由比本陣公園の専用駐車場に車を停めて、『由比本陣公園』に案内人の望月一成(いっせい)さんを訪ねました。望月一成さんは、最初に『塩の道』について説明してくれました。『塩の道』は、三つあったそうです。最初の『塩の道』が由比の『塩の道』、次の『塩の道』が興津の『塩の道』、そして最後は富士川の川を使った『塩の道』だそうであります。早速、『塩の道』に案内していただきました。
『塩の道』は、幅が一メートルぐらいしかなく、説明されなければ単なる路地と思うような狭い道でした。この『塩の道』が、昔々信州の塩尻まで繋がっていたと思うと、単なる路地から歴史の道へと変化してしまうから不思議なものです。
(清水歴史探訪より)
今のこの本陣が、由比宿のど真ん中ですね。あと300メートル行くと由比宿の入口になります。西と東の入口になりますね。」
「この由比宿というのは、比較的このように小さいですかね?」
「小さいですね。ほんとに53宿ある中の小さい方から2番目です。ここがその道です」
「今、路地と言いますか、幅2メートルぐらいの狭い道がありますけれども。ちょうどここが東海道から直角に山の方へ向かって。」
「そして山のむねむねを通って信州の塩尻まで。馬に積んでいきましたので。当時はこの家はなかったんですね。ほんとにちょうど海岸からの一本道ですね。これが、海岸までつながっています。」
「ちょうど東海道を渡って、海の方まで。」
「明治22年までは東海道はありませんでしたね。JRの線路はなかったですから。すぐ海ですから。」
「ではそこで塩を作って積んで信州まで山を越えて…行った道ということなんですね。」
駿河湾の海水から生まれた塩を遠く信州まで運んだ塩の道が、東西交通の東海道と交わる由比。小さいながら、ここは日本の物流の交差点でもあったのです。

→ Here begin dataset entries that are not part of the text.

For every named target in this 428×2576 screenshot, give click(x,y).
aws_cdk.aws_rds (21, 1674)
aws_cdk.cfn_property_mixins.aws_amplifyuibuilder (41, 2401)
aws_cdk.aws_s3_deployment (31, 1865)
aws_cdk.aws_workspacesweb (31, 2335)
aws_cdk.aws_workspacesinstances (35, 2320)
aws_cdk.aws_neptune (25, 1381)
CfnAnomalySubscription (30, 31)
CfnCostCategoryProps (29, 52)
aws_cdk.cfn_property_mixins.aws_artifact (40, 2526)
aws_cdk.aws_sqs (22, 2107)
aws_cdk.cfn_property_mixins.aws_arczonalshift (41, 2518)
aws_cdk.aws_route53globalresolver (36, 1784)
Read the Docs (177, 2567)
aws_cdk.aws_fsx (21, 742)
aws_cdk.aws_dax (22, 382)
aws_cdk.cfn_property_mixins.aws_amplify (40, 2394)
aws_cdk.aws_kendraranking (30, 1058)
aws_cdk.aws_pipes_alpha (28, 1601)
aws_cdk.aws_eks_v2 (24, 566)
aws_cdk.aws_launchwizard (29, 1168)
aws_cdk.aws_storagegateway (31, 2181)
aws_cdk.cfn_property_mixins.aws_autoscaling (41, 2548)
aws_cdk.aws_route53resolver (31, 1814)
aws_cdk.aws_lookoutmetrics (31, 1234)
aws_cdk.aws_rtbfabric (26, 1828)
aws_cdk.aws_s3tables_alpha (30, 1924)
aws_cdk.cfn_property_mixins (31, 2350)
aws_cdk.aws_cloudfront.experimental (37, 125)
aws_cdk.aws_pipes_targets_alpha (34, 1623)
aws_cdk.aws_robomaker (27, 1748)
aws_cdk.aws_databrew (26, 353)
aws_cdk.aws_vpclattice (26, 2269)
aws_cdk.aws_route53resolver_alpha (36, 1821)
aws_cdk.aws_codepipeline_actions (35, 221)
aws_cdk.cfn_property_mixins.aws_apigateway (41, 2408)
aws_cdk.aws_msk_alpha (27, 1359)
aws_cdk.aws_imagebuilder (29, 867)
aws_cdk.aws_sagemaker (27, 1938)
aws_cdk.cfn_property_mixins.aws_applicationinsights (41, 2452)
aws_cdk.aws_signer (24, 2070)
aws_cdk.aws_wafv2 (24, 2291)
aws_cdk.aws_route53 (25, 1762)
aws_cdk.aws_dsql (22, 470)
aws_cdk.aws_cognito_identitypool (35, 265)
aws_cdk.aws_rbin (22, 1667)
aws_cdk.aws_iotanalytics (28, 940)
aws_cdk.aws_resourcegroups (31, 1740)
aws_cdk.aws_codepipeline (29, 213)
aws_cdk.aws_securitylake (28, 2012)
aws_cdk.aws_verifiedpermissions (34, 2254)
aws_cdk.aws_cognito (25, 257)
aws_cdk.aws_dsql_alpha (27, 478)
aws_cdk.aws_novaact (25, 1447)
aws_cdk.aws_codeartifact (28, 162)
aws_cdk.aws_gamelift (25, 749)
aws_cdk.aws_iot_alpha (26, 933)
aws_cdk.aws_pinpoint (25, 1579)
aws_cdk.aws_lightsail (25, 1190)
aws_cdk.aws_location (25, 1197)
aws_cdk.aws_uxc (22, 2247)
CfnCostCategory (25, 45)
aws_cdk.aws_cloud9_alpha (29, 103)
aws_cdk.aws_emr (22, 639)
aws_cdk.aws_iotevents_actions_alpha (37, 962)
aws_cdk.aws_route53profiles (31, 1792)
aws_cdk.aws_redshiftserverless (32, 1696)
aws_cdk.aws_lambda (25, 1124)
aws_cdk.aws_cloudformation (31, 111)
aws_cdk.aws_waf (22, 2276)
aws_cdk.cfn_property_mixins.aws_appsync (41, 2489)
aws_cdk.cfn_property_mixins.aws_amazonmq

『塩の道』を案内された後、由比本陣公園の向かいにある家の建物の造りについて説明して頂きました。
『せがい造り』という建物の造りだそうです。説明してくれたことがちょうどパンフレットに載っておりましたので、そのまま移させて頂きます。
「家の軒先を長くすると強い風雨や陽射しを遮る効果と格式のある美しい景観を生み出します。
せがい造りとは、軒先を長く出すために、平軒桁へ腕木を付け足して出桁とし棰(たるぎ)を置いたもの。由比町の町並みに多く見られます」
次に由比正雪の実家と言われている『正雪紺屋』を案内して頂きました。正雪の生まれた所は、三つほど説があるそうですが、この『正雪紺屋』が最も有力な正雪の生まれた実家だそうです。私個人としても、正雪は由比で生まれたと思いたいです。